------ Dataset content ------
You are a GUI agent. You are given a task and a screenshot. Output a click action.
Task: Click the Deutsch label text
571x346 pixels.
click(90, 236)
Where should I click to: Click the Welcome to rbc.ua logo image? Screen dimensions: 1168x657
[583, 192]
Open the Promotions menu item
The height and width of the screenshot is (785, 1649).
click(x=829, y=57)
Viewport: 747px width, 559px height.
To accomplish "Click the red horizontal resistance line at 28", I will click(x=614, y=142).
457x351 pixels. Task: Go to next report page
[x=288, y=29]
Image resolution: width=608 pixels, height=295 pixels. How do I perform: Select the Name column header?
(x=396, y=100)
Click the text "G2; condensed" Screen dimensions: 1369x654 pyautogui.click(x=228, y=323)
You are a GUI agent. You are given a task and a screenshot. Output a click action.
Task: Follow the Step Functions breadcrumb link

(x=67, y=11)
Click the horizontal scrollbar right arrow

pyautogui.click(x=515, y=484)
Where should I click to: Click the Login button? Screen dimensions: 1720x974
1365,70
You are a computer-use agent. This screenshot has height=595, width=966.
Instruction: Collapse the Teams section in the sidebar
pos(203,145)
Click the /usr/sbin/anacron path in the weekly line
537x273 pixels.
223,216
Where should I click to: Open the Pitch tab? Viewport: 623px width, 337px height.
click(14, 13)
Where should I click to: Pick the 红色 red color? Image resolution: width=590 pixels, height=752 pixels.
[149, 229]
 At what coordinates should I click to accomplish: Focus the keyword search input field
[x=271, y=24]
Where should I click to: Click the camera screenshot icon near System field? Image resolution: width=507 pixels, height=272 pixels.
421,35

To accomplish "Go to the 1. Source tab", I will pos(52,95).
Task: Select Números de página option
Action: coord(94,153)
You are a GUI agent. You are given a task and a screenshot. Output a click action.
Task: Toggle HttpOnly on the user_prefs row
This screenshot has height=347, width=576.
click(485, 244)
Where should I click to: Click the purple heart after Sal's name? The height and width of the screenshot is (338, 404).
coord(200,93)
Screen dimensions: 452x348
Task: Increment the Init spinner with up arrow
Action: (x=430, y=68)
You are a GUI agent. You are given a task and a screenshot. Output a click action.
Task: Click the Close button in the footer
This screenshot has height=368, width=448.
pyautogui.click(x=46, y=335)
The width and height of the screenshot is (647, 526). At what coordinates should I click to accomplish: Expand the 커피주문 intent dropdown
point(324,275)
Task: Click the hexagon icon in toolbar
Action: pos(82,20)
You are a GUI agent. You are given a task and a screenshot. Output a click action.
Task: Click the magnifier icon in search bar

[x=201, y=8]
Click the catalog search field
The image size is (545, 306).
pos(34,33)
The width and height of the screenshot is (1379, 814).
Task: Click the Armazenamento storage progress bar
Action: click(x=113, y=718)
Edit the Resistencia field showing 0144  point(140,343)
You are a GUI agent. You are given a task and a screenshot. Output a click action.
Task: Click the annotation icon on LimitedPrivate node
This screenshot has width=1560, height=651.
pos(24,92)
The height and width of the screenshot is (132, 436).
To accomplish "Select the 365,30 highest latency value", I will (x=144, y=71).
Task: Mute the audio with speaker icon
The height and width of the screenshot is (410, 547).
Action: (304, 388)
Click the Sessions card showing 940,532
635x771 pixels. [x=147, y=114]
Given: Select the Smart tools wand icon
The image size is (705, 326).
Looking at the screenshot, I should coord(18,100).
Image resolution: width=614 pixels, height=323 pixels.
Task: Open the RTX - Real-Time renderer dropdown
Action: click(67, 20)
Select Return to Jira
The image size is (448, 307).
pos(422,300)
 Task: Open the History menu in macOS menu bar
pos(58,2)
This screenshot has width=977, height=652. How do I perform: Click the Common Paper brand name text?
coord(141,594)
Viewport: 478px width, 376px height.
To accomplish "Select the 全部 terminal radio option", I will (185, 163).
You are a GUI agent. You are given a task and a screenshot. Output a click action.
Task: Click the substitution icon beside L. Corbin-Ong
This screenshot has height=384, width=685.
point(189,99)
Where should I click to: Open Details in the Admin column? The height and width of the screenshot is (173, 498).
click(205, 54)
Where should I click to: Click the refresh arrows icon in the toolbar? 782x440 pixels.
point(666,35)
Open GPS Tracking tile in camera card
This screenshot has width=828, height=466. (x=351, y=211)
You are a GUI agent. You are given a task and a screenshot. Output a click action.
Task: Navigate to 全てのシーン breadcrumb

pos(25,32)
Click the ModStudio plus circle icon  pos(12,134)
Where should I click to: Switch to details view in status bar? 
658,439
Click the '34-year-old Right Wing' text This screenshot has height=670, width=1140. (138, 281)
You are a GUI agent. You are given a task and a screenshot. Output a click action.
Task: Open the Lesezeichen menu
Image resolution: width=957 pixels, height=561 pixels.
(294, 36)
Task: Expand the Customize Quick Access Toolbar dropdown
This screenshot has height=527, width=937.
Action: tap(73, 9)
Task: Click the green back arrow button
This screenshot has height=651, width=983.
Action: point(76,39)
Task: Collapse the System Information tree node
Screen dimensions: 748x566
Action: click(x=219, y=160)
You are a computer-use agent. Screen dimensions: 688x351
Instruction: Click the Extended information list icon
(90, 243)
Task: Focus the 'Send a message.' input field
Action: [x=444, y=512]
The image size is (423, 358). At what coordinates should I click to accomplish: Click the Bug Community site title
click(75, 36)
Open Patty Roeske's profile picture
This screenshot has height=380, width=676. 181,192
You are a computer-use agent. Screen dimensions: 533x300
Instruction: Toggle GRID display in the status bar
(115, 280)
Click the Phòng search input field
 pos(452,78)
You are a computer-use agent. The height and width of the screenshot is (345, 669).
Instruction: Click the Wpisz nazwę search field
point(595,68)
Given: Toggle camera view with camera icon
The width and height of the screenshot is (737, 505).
------
Task instructions: Report how many lines in the data include the string "computer", giving nothing but that number.

Task answer: 4